Mary Barra, A WOMAN, has just been named successor to GM CEO Dan Akerson as he plans to retire this January. Barra is not only the first woman to lead one of the U.S. big three – GM, Ford and Chrysler – but she’s also the only woman to lead an auto company worldwide. And this woman is clearly a qualified choice, defying any arguments naysayers may have about her gender playing a preeminent role in her appointment. She is currently the Senior Vice President of Global Operations and has been working in the auto industry for more than 30 years in both engineering and managerial positions. She is defying strict gender roles all over the place.
It’s not really a big surprise that the first woman appointed as CEO at an auto company took place at GM before other companies. GM leads the pack in gender equality, which has helped them be able to attract and maintain talented women like Barra. With 4 out of 14 of their board members and 25% of their corporate officers being women, GM is nearly at the 30% Solution point that is purported to be required to create gender balanced leadership. This is important not only for undoing gender discrimination, but it may also be good business practice. McKinsey has shown in their 2007 report Women Matter and their subsequent research project of the same name that having a more gender diverse workplace can improve company performance.

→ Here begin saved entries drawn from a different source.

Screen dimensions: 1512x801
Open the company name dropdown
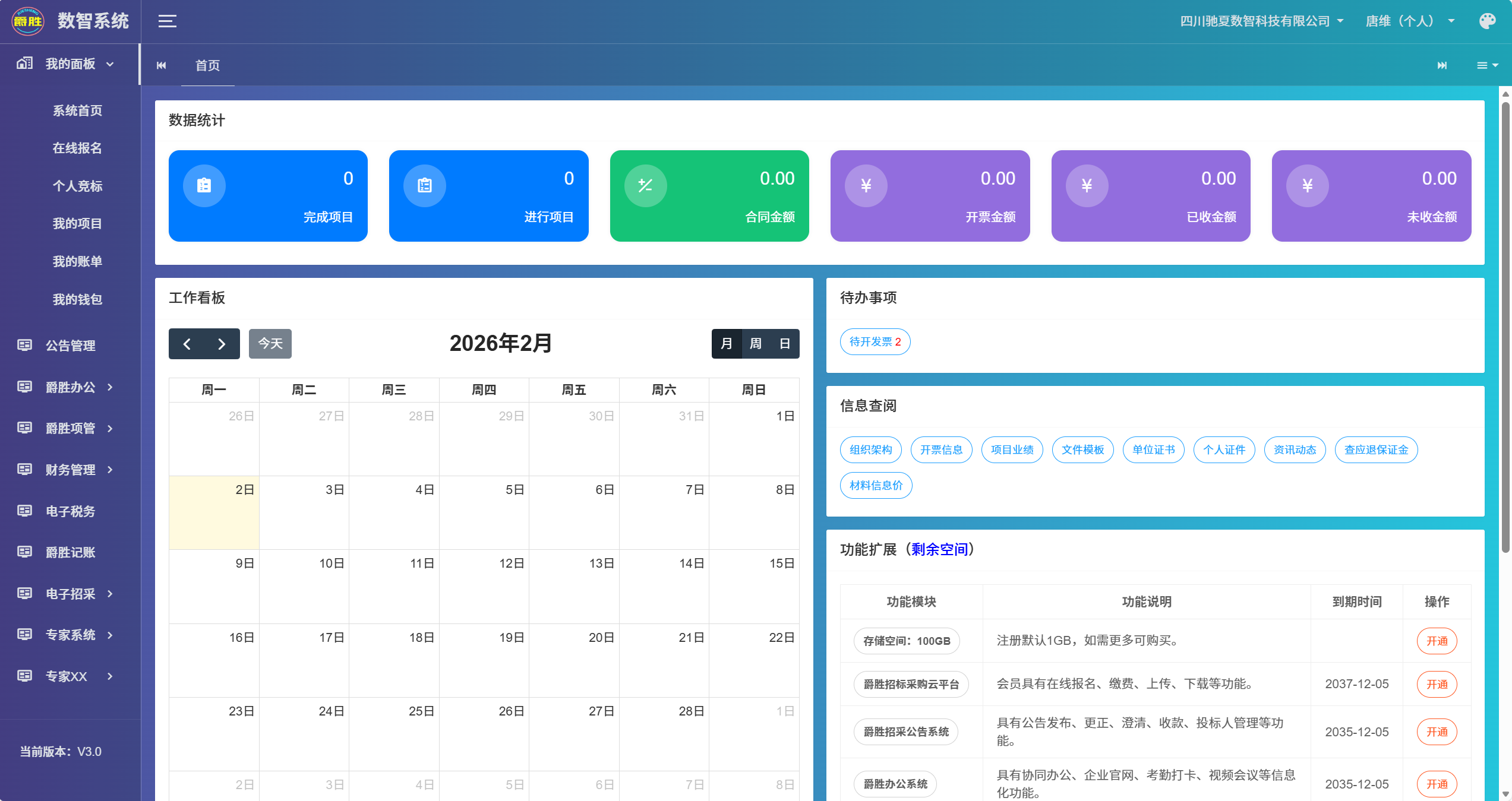1261,21
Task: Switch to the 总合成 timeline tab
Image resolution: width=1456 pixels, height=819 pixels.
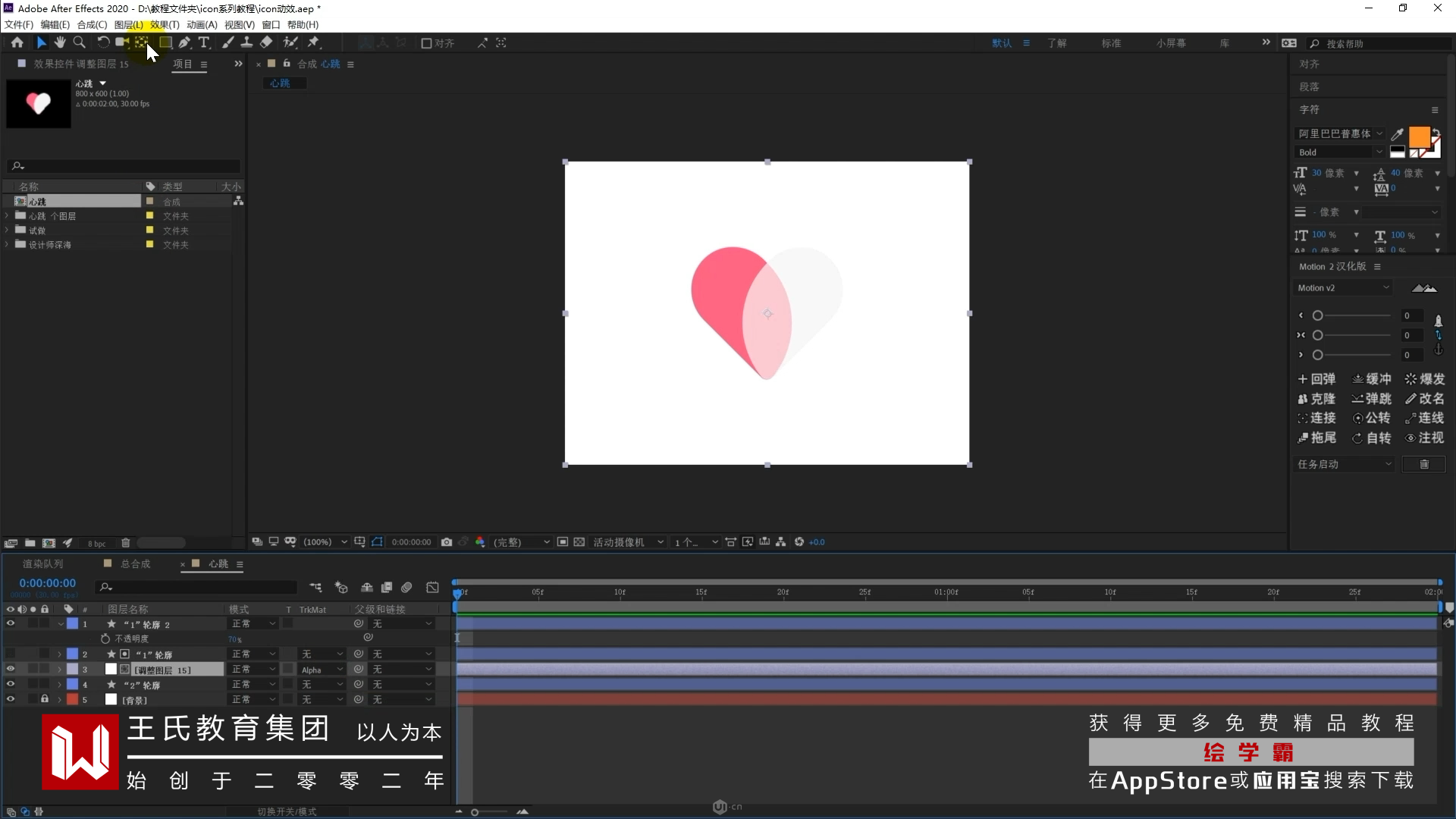Action: coord(135,563)
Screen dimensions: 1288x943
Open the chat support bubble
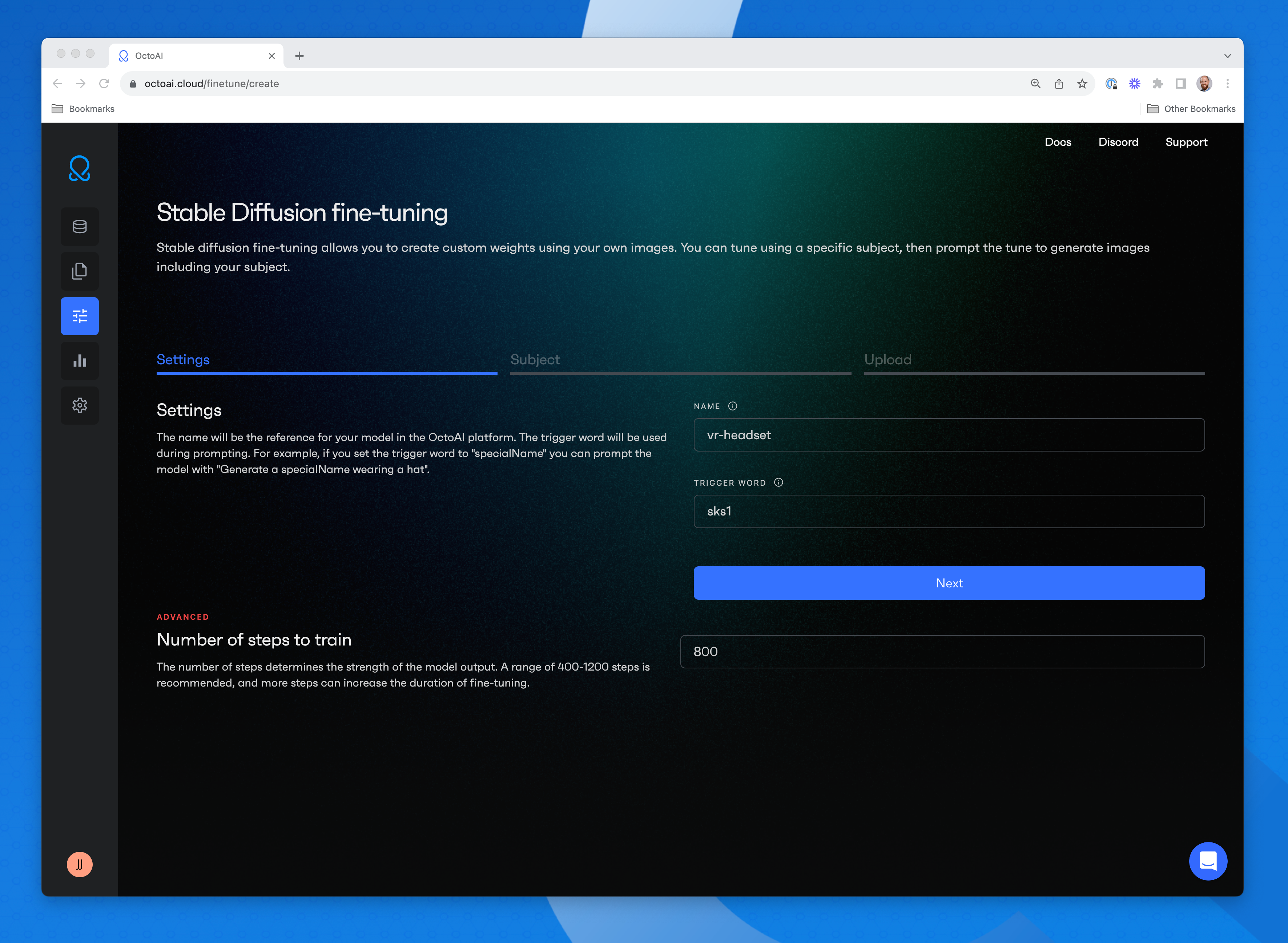point(1207,861)
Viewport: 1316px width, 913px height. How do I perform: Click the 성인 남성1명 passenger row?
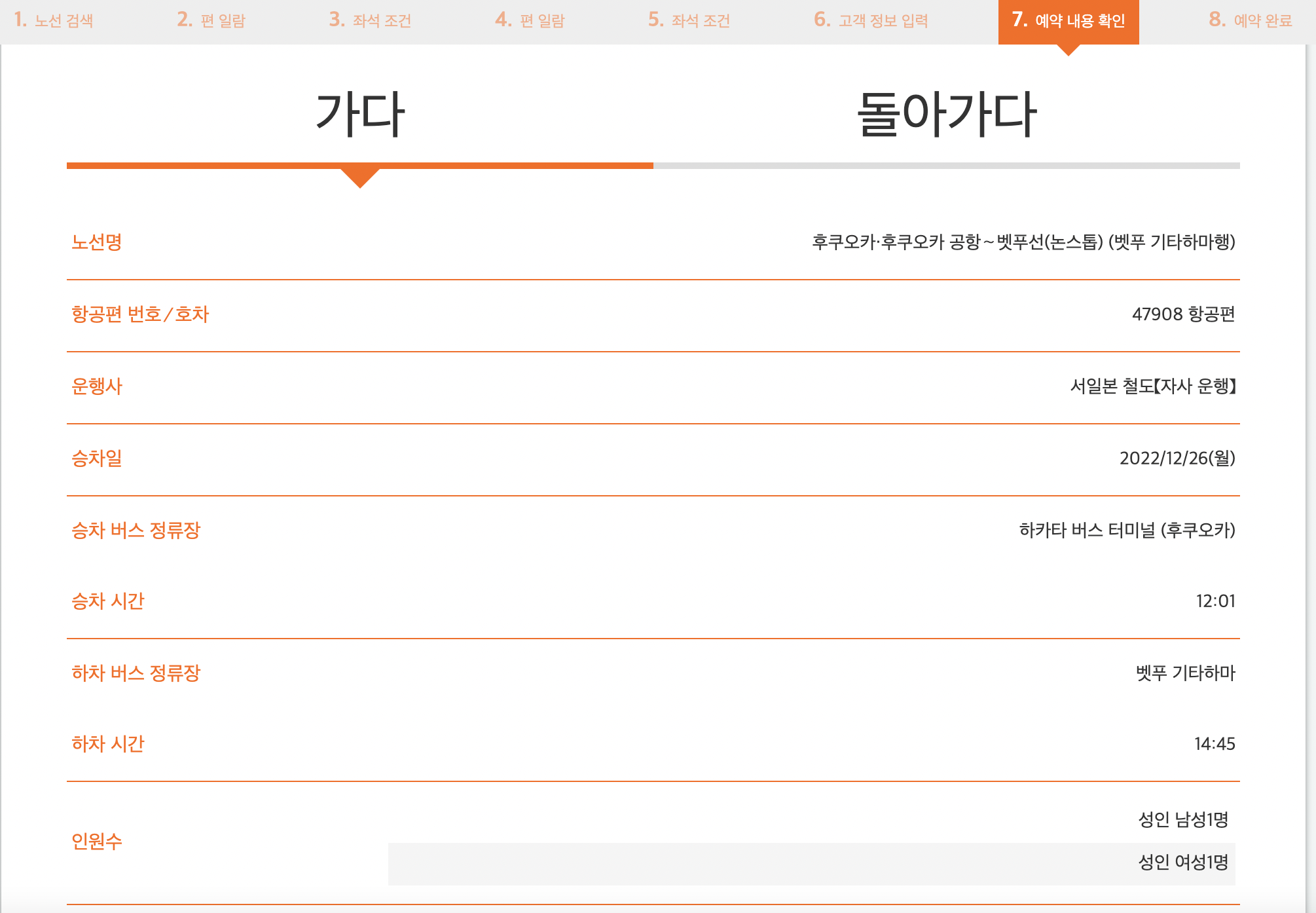1182,820
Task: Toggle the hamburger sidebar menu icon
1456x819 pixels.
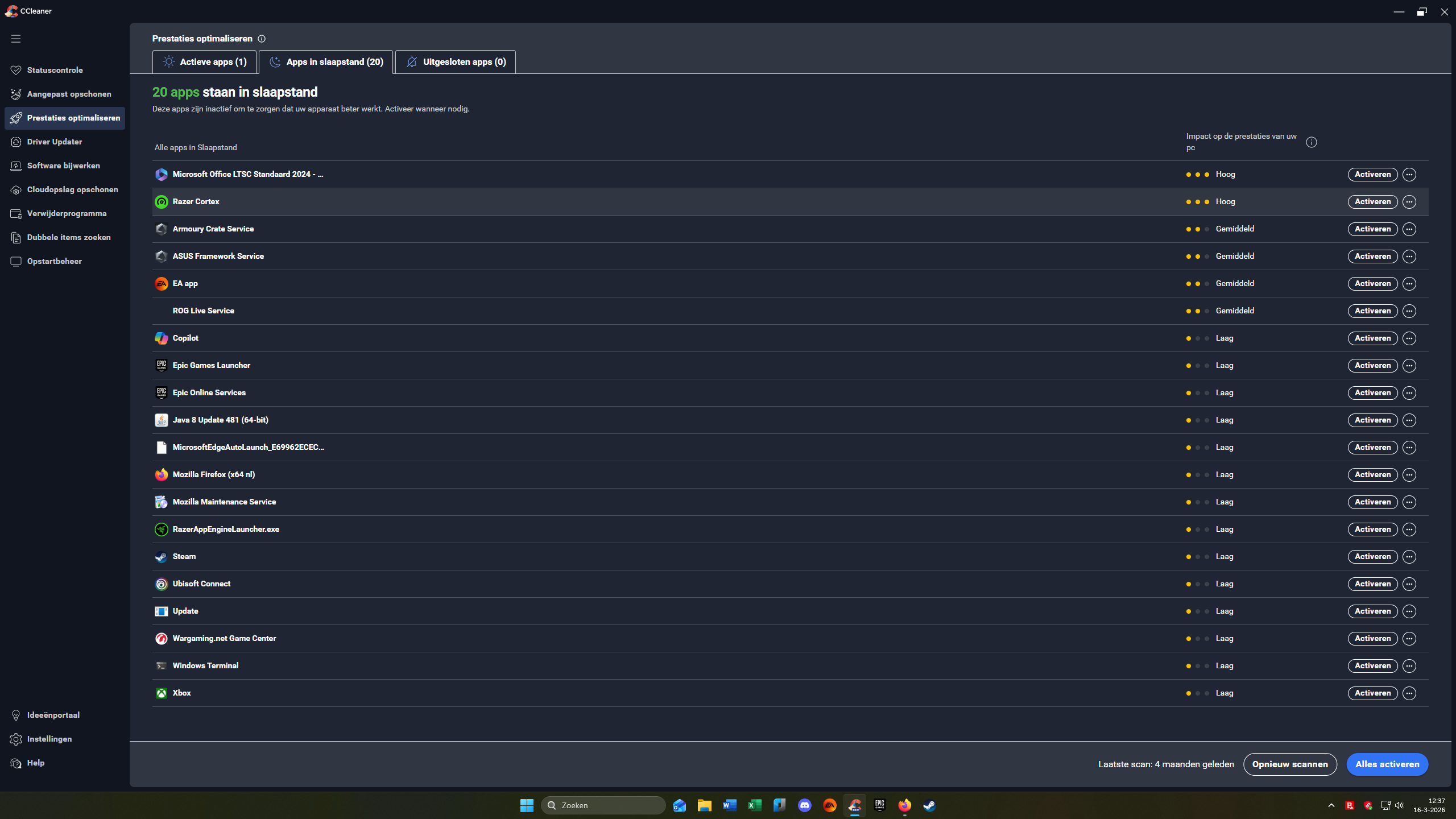Action: point(16,39)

The news of Barra’s appointment comes just one day after it was announced that GM has bought back all their shares from the federal government after the government bailed them out in 2009. Although Akerson is leaving for personal reasons unrelated to the bailout and buyback, what does the timing of the two announcements mean? The buyback was ambiguous or negative news, reminding us of GM’s previous troubles and the government taking a loss through buying shares and selling them back, so the announcement of a new CEO may be to bolster stocks on the market since Barra’s appointment can be seen as largely positive. So not only do we get some more women on top, but it’s also a good sign of turning tides that appointment women to head giant corporations is timed in order to improve their market status.
This news comes on the heels of women making strides in government and international banking all over the place in the past year or so. Sometimes women’s rise to the top is predicated on the failure of men, like Christine Lagarde taking over the IMF after shamed Dominic Strauss-Kahn stepped down or the general increase of women in congress as our predominantly male congress fails at everything. But Barra represents a case of a woman rising to the top without it being in contradiction to men, just because she really is the obvious choice. I’m hoping the momentum continues so we can stop attributing women’s successes to the men who have failed before them.
And always, when one or a few women break through the glass ceiling, I like to remind people of what Ruth Bader Ginsberg once said about the representation of women in the Supreme Court. “I’m sometimes asked when will there be enough [women on the Supreme Court]? And I say when there are nine, people are shocked. But there’d been nine men, and nobody’s ever raised a question about that.”
P.S. With a woman as the head of GM, I’m expecting the Barbie Corvette of my childhood dreams will soon be a reality.